Through Wednesday night's games, Embiid (29.9), Antetokounmpo (29.8) and James (29.5) are all averaging just shy of 30 points per game, with a mere 0.4 points separating the trio. That would break the record for closest three-man scoring chase, which happened in 1985-86 when Dominique Wilkins, Adrian Dantley and Alex English finished the season separated by 0.5 points per game. And with all due respect to that trio of Hall of Famers, the top of the leaderboard this year features bigger stars fighting for more than just scoring titles.

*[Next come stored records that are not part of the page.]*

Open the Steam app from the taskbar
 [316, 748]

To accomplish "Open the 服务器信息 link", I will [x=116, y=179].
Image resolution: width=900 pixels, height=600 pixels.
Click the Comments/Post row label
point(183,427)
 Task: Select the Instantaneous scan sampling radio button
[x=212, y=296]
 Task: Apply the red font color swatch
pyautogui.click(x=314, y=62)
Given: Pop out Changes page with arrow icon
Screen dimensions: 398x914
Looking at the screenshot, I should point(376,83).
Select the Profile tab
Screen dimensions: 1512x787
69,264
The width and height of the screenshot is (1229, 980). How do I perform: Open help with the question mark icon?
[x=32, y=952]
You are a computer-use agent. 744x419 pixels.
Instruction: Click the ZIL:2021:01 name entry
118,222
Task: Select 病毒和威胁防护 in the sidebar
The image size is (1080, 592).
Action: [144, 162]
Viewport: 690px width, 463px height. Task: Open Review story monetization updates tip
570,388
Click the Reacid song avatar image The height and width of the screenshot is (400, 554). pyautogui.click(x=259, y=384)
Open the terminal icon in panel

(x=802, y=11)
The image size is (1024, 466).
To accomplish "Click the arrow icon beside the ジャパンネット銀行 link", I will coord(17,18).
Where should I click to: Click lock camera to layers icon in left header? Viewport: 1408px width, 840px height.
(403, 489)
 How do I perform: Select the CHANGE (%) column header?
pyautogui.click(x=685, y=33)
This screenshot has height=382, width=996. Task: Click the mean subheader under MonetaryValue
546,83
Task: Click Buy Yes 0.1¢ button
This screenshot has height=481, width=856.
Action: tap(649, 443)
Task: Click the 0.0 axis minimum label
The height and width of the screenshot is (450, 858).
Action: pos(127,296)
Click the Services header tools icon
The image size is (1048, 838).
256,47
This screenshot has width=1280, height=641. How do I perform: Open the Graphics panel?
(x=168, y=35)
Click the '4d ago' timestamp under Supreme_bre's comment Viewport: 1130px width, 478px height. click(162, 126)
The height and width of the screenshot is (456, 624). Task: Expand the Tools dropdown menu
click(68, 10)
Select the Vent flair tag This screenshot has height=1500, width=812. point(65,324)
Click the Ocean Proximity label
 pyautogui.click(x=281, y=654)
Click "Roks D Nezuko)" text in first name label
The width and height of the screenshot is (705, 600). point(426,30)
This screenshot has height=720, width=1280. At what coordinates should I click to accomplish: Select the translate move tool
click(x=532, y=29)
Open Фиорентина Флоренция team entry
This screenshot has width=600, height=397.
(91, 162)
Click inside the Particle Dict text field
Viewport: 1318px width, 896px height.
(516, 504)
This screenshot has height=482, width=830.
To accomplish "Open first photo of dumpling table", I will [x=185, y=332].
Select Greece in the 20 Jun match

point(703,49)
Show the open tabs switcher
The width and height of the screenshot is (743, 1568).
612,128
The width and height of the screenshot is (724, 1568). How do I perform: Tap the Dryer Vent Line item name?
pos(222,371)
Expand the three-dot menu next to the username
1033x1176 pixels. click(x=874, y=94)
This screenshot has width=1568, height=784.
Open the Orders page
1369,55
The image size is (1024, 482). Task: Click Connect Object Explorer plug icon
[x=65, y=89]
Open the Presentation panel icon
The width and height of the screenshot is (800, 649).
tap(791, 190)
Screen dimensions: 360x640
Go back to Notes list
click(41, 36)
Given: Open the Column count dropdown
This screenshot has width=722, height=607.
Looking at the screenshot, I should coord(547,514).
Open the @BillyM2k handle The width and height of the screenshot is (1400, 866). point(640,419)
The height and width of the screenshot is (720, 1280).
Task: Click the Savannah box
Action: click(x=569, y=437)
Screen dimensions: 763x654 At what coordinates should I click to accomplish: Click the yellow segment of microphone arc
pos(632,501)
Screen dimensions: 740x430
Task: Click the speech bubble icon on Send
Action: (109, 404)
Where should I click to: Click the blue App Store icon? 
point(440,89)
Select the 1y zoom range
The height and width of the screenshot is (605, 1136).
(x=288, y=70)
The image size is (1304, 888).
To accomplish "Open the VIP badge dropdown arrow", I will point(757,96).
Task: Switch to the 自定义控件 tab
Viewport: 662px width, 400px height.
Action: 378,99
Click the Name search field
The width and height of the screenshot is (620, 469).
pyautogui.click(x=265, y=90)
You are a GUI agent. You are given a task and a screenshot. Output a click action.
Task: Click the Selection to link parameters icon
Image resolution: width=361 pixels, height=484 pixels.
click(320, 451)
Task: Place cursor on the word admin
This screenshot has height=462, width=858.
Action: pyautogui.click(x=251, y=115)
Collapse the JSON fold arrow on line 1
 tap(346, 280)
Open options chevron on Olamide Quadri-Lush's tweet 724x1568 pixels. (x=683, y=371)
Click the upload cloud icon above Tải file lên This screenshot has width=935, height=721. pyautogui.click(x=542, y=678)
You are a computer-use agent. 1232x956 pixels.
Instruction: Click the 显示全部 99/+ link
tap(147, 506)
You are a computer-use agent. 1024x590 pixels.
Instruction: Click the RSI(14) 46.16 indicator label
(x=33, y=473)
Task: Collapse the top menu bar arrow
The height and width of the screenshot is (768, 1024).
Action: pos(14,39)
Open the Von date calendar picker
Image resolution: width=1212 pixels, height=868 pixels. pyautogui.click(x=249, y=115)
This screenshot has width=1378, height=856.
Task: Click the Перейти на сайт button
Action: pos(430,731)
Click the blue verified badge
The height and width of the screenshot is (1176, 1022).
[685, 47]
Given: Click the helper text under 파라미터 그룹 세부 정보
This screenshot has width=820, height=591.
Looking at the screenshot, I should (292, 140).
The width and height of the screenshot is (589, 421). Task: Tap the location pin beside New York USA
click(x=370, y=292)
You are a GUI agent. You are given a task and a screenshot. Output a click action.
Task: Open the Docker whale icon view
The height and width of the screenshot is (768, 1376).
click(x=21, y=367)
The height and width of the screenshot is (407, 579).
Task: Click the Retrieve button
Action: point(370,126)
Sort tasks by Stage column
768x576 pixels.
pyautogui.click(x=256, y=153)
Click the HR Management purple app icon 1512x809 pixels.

If Embiid wins, he will be the first center to do so in more than two decades. If Antetokounmpo wins, he would join Michael Jordan as the only players to win MVP, Finals MVP, DPOY and a scoring title. And for both of them, a scoring title would bolster their case to be named this year's MVP over the other one (and Denver Nuggets center Nikola Jokic -- and the ever-growing cast of stars with a reasonable MVP case this season).
Then there's James. The Lakers' dreadful record has excluded him from the MVP conversation, but he still could become the oldest scoring champion in NBA history -- and it's easy to make the case that James will accomplish that.